Just Three of Us

784 64 1
                                    

Kepalaku kembali terasa berat seperti pada mimpi sebelumnya. Perlahan kubuka mataku, dan benar saja aku kembali bermimpi hal mengerikan ini lagi. Baiklah, untuk kali ini aku akan mencoba mengendalikan situasi karena ini adalah mimpiku dan aku bisa merubahnya.

Orang itu mulai mengarahkan pisau bedahnya ke tubuhku. Aku mulai memberontak dan melepaskan ikatanku lalu memukul orang-orang ini. Siapa sangka jika yang kulakukan adalah sia-sia.
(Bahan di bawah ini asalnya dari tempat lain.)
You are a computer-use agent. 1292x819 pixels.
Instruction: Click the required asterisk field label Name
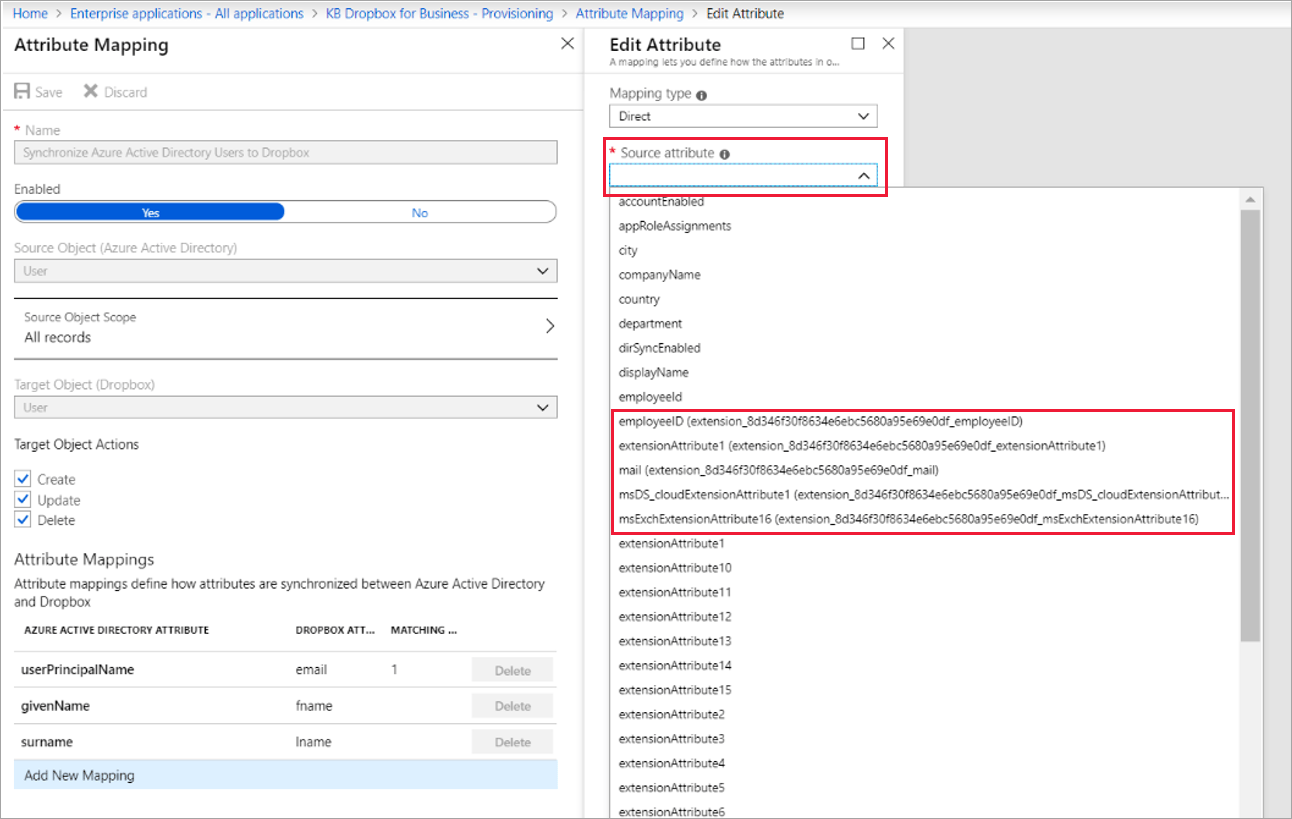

Orang itu berhasil mendaratkan pisau bedahnya dan rasa sakit itu kembali menyebar. Aku sudah berusaha untuk menahan rasa sakit dan mencoba mengalihkan mimpiku namun tidak berhasil. Hal yang paling kuharapkan sekarang adalah aku segera terbangun.

Baiklah, ini sudah rasa sakit yang paling klimaks dan lampu di atas sana akan segera pecah kemudian seseorang meneriakkan 'andwae'. Namun mimpi berkata lain. Lampu itu tidak jadi pecah dan cahayanya kembali stabil. Entah sampai kapan aku akan bertahan di tempat ini.

BRAK!

Dapat kudengar suara pintu yang dibuka secara paksa. Langkah kaki beberapa orang terdengar tergesa-gesa. Orang-orang disekitarku segera menghentikan aktivitasnya dan menoleh ke arah mereka.

"ANDWAE!"

Teriakan yang sama seperti sebelumnya. Namun kali ini suara itu sedikit tidak asing untukku. Dengan sekuat tenaga aku mencoba untuk bangkit dan melihat siapa orang tersebut, namun tubuhku benar-benar tidak bisa digerakkan.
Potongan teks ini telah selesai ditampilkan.